> _Work to be completed_
Below are some records. Copy every line in them that holds "will".

> _Information provided_
---*---

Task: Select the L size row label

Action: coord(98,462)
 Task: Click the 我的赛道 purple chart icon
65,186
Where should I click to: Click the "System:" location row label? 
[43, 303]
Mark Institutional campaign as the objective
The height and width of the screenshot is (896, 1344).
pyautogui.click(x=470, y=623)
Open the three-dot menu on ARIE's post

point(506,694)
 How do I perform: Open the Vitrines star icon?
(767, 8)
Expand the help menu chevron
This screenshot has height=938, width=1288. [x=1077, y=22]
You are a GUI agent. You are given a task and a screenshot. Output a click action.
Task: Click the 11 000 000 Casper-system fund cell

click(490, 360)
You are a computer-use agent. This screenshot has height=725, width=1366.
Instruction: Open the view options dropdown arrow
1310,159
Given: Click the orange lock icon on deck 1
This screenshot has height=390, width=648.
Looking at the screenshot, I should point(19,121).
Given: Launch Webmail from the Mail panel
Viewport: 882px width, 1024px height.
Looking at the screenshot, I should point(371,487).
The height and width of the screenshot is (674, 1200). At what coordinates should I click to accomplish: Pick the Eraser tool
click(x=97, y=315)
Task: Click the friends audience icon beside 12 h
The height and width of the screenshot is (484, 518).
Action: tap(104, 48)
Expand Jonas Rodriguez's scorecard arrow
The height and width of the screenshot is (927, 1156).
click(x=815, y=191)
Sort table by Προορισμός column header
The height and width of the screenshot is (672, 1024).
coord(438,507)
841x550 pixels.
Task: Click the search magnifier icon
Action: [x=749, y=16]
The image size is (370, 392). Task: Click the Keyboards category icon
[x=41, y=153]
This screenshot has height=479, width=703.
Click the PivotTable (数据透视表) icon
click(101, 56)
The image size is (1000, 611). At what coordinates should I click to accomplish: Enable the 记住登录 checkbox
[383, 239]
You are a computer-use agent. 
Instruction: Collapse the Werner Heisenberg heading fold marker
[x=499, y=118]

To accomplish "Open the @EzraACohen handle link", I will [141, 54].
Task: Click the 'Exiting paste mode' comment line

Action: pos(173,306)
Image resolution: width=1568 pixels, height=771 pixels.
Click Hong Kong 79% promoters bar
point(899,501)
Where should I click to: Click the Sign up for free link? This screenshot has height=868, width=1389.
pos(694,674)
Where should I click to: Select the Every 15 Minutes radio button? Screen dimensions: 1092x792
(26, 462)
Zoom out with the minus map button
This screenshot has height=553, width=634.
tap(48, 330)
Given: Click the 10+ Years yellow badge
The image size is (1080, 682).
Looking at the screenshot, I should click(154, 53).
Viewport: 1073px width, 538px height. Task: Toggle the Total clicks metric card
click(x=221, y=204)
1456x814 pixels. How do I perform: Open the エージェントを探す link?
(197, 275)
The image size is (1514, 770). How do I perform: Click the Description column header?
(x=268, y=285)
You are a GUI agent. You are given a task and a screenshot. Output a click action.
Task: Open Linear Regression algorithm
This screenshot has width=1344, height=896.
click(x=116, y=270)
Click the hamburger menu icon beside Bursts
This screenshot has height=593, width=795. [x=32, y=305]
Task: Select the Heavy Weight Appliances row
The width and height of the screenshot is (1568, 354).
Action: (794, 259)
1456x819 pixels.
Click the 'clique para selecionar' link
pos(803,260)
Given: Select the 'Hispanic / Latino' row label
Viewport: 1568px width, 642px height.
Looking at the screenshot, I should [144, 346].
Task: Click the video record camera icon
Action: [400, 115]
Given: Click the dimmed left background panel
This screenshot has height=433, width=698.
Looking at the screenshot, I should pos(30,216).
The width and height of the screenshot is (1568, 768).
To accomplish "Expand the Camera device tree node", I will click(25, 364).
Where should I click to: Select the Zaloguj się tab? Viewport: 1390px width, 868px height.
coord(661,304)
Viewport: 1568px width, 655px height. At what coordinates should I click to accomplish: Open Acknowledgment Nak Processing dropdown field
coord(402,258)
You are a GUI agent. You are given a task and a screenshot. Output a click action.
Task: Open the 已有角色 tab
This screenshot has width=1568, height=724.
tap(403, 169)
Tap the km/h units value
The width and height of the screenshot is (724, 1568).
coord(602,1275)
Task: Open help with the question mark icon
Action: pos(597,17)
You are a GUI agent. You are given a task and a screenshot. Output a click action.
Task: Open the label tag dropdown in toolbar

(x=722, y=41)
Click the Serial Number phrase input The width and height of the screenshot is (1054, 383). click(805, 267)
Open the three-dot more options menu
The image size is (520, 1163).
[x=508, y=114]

---*---

> _Your response_
To accomplish "Open the @EzraACohen handle link", I will [141, 54].
To accomplish "Expand the Camera device tree node", I will click(25, 364).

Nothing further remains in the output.